*What to work on:*
- a) In the forum thread about finding a male cat to mate with a pet cat, what does the quoted post say the owners will do after the single litter?
- b) Resume the forum thread about finding a male cat for mating, picking up after its final post.

*Document:*
But of course the OP here may be different.

Liz


----------



## Lumboo (Mar 31, 2011)

Go to Chester Cat Care

Chester Cat Care

They have lots of male cats of differing ages and looks needing homes, and will offer you very good advice on the consquences of what you are embarking on.


----------



## simplysardonic (Sep 1, 2009)

neve said:


> Hi we are looking for a young male cat to mate with our lovely cat (black and white long hair) in Chester area in August.
> 
> We are looking to have only one litter and then have her spayed.
> 
> ...


I guess you mean the irrelevant comments about how there are already enough kittens being born into rescue without irresponsible, unethical moggy breeders adding to the problem


----------



## koekemakranka (Aug 2, 2010)

Eish! How amoral.  Shame on you. :thumbdown:


----------



## jo-pop (May 27, 2011)

Hardly a boyfriend is it. More of a behind the bins quicky!

Sorry if thats irrelevant...

*Material:*
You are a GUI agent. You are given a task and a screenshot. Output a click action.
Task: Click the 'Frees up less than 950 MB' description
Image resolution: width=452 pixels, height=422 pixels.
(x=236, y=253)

*Task responses:*
- a) They will have her spayed.

- b)
----------



## dexter (Nov 29, 2008)

how irresponsible. get her spayed and enjoy her , she doesn't need to have kittens.


----------



## ragdoll31 (May 17, 2012)

From someone who has just rescued a ragdoll who was heavily pregnant and has just had her nearly die giving brith resulting in a c section And over a grands vet bill I really wouldn't bother !!! 

It could end of costing you a fortune and even if it doesn't your just going to be adding to unregistered cat population I don't find this irrelevant I find it truthfull. 

You will be adding to it as even if you are lucky and your cat has an easy birth and you re home the kittens how do you know they will not end up with a different fate or go onto have god knows how many litters who will subsequently have more and more themselves 

Ridiculous post!! Sorry but it is


----------



## EllesBelles (May 14, 2010)

jo-pop said:


> Hardly a boyfriend is it. More of a behind the bins quicky!
> 
> Sorry if thats irrelevant...


:lol:

Clearly the whole "kittens in rescue, many dying everyday" thing isn't resonating with you - you still think she has the right to one litter. So how about humanizing the whole process, rather than just a little bit of it?

How would you feel if you slept with some randomer you didn't want to sleep with, and then got pregnant, with very high odds of something going wrong? Add to that that you'll have six or so babies, they'll all go up for adoption, and most of them will be on their third homes by two years old.

Honestly.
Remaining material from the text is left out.